What happened next is a scene I will never forget… Waiting for the aesthetician to come in. Going into the operation room finally after 24 hours of being in labour. Getting the epidural shot… feeling that from the last of your toe nail to your head.. that white clock on the wall to my right showing 11 pm and being told by the doctor that it will last another 2-3 hours until I was fully dialated… that conversation with god for mercy… for not allowing this to go on any further… that ray of hope at 11 20 when I pushed and delivered FOESTUS A… that second push at 11 25 to deliver FOESTUS B…Pushing your tiny souls out of your uterus into this world they will never see… There was no cries of joy… there was no oh it’s a girl… it’s a boy… I had two of those… the room went silent. Their little bodies so tiny, they fit into the kidney shaped tray meant for surgical tools ! They were too small to survive the weight of the world. And what was worse, I, their mother, couldn’t do anything to save them.

To sit there crying on the table while the world just goes back to doing their job. The nurse pushing the drugs through the IV. The cleaning lady sweeping the rags from the floor. The doctor carrying my little babies out and away from me. They didn’t let me hold them… the trauma they say is something you never get over. The 4D scan from just a few days ago will never be cross referenced. The little ones were tied together into a white cloth and would have a burial the next day. They say you cant cremate them accordingly to the Hindu last rites. They meet their maker buried in a mix cemetery.

My father held my babies in his hand from the hospital to the cemetery the next morning. Each one took their turns to pay their last respects and that was the last of them. Now they remain as Foetus A and Foetus B in the bunch of medical reports along with a hospital discharge card … Mis-Carriage !
How easily it was written by the reception staff at the hospital. Once back home we had an array of visitors. Messages poured in from far and wide… some expected, some unexpected. Some sypamthetic and others just a simple line saying they are sorry. Days have gone by.. precisely 40. The tears have dried up.

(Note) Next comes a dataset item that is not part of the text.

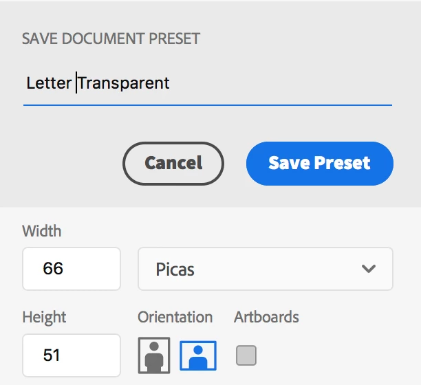Click the Height label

"Believe there is a great power silently working all things for good."- Beatrix Potter

Today, I can truthfully say I'm happy. Happier than I've been in the last 40 days. Which may seem unusual coming from someone who just experienced a loss. I've had friends comment on how well I seem to be doing, questioning how I remain so positive? I don't have a logical answer, except for this:  I believe that our baby is coming. Next month, next year, next decade - the when doesn't matter anymore. How do I know? Through intuition, dreams, and inner dialogues with our child - all things that cannot be scientifically explained or rationalized. I just have an undeniable, unshakable belief.

"As your faith is strengthened you will find that there is no longer the need to have a sense of control, that things will flow as they will, and that you will flow with them, to your great delight and benefit" - Emmanuel Teney

And I understand that this will be a part of my story, even if it's the very first chapter of a long dramatic novel. No matter what the outcome, these struggles are defining my character, strengthening my resilience, growing my compassion and shaping me into the person I need to become.

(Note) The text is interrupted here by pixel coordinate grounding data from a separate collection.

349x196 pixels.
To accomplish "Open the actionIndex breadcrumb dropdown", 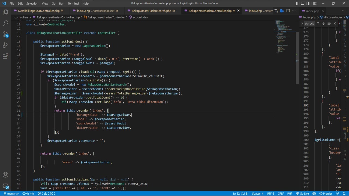I will (140, 17).
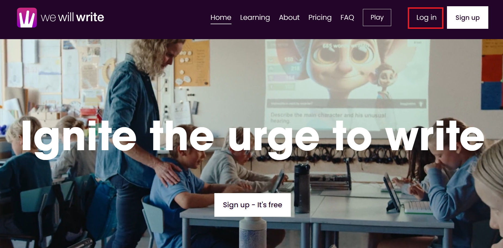Click "Sign up - It's free" button
Image resolution: width=503 pixels, height=248 pixels.
click(252, 205)
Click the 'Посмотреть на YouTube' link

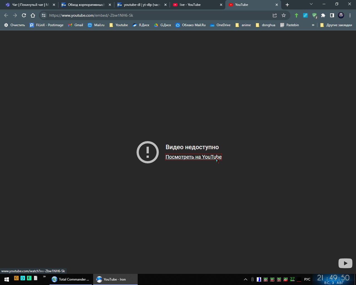193,157
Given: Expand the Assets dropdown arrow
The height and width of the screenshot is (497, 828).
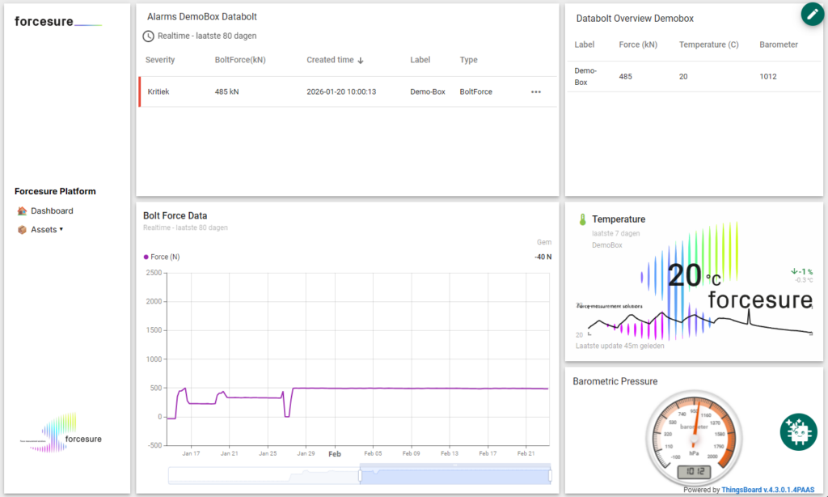Looking at the screenshot, I should point(61,230).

"Be gentle with yourself. You are a child of the universe, no less than the trees and the stars. In the noisy confusion of life, keep peace in your soul". – Max Ehrmann

Please know, I didn't write this post for sympathy. More than anything, I wrote it to reach out to other women dealing with Miscarriage. Quite a few of you, more than any of us may think, are going through similar trials and emotions. Everyday I hear an aunt or my friends talk about their miscarriage, I was surprised by the number of couples who have gone through this painful loss. My friend and her husband went to a seminar to educate themselves about what they were up against - the auditorium was packed, standing room only.

So loves, if you think this is the end to start a family, whether you've been trying for a year, or five, I want you to know that you're not alone. I hold my hand out to you, so we may walk this path together.